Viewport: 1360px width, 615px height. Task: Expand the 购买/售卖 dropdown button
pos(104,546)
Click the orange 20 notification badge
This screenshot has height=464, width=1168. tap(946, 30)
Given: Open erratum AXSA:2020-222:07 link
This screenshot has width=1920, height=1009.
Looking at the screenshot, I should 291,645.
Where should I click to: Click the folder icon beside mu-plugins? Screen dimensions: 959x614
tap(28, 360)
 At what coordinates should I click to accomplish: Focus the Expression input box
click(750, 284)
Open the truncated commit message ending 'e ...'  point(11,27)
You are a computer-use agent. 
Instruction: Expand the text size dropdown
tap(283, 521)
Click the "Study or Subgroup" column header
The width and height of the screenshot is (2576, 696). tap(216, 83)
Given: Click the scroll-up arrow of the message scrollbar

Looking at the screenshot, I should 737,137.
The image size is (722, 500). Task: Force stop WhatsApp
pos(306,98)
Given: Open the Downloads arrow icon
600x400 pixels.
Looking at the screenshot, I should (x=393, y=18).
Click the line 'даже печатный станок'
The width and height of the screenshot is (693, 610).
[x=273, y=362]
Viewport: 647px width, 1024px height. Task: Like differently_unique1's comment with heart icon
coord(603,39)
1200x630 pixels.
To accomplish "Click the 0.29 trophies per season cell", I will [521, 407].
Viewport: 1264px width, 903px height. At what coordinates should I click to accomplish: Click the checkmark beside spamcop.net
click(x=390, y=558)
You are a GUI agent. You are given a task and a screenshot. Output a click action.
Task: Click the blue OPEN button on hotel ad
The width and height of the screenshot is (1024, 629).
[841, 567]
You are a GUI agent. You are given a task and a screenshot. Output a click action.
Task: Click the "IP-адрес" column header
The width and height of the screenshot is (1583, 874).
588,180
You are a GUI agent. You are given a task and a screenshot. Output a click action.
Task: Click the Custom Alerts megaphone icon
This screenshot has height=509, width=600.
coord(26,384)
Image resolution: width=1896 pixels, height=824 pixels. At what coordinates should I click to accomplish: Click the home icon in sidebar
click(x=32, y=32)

WHAT IS BEING ASKED:
All records above are to be returned exactly as given.

TASK SOLUTION:
Viewport: 1360px width, 615px height. Task: Expand the 购买/售卖 dropdown button
pos(104,546)
Click the orange 20 notification badge
This screenshot has height=464, width=1168. tap(946, 30)
Given: Open erratum AXSA:2020-222:07 link
This screenshot has width=1920, height=1009.
Looking at the screenshot, I should 291,645.
Where should I click to: Click the folder icon beside mu-plugins? Screen dimensions: 959x614
tap(28, 360)
 At what coordinates should I click to accomplish: Focus the Expression input box
click(750, 284)
Open the truncated commit message ending 'e ...'  point(11,27)
You are a computer-use agent. 
Instruction: Expand the text size dropdown
tap(283, 521)
Click the "Study or Subgroup" column header
The width and height of the screenshot is (2576, 696). tap(216, 83)
Given: Click the scroll-up arrow of the message scrollbar

Looking at the screenshot, I should 737,137.
The image size is (722, 500). Task: Force stop WhatsApp
pos(306,98)
Given: Open the Downloads arrow icon
600x400 pixels.
Looking at the screenshot, I should (x=393, y=18).
Click the line 'даже печатный станок'
The width and height of the screenshot is (693, 610).
[x=273, y=362]
Viewport: 647px width, 1024px height. Task: Like differently_unique1's comment with heart icon
coord(603,39)
1200x630 pixels.
To accomplish "Click the 0.29 trophies per season cell", I will [521, 407].
Viewport: 1264px width, 903px height. At what coordinates should I click to accomplish: Click the checkmark beside spamcop.net
click(x=390, y=558)
You are a GUI agent. You are given a task and a screenshot. Output a click action.
Task: Click the blue OPEN button on hotel ad
The width and height of the screenshot is (1024, 629).
[841, 567]
You are a GUI agent. You are given a task and a screenshot. Output a click action.
Task: Click the "IP-адрес" column header
The width and height of the screenshot is (1583, 874).
588,180
You are a GUI agent. You are given a task and a screenshot. Output a click action.
Task: Click the Custom Alerts megaphone icon
This screenshot has height=509, width=600.
coord(26,384)
Image resolution: width=1896 pixels, height=824 pixels. At what coordinates should I click to accomplish: Click the home icon in sidebar
click(x=32, y=32)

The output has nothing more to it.